══ DATASET RECORDS ══
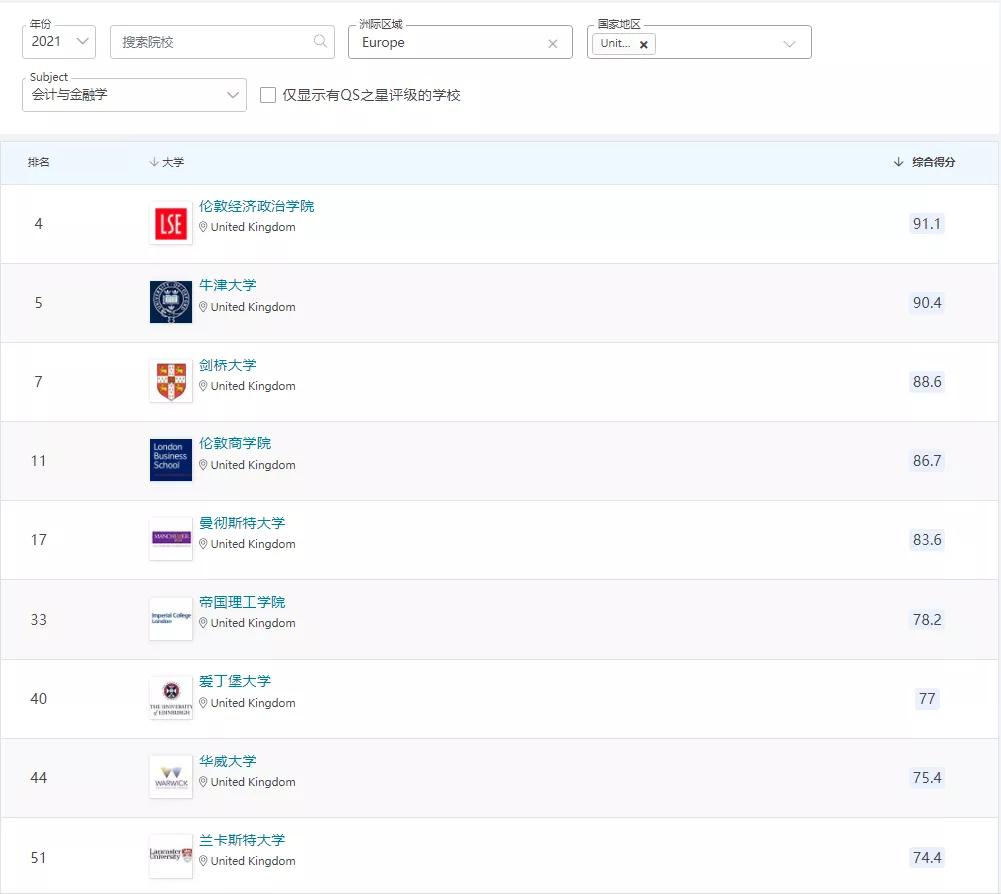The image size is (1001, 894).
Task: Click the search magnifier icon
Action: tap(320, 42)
═══
══ DATASET RECORDS ══
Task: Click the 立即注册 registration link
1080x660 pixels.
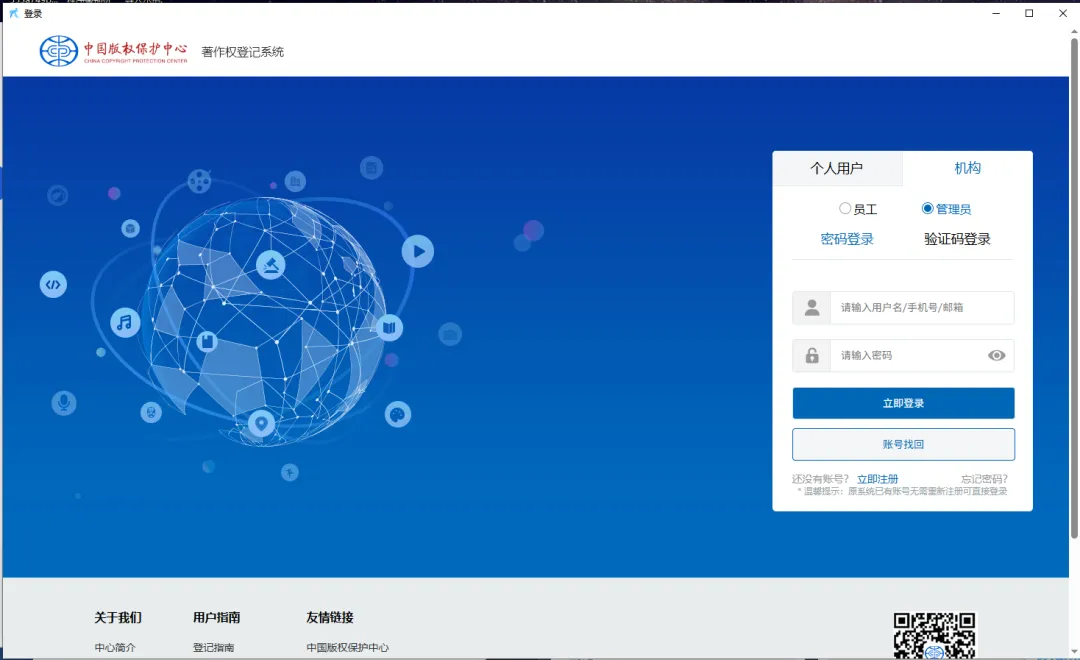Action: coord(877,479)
═══
* DO THIS
Rewrite the lines between the one holding "The image size is (1001, 894)." and the one holding "Action: tap(320, 42)", inclusive, changing "magnifier" to "magnifying glass" and keeping everything else the same. Leave the pictures out.

* SOLVED EXERCISE
The image size is (1001, 894).
Task: Click the search magnifying glass icon
Action: tap(320, 42)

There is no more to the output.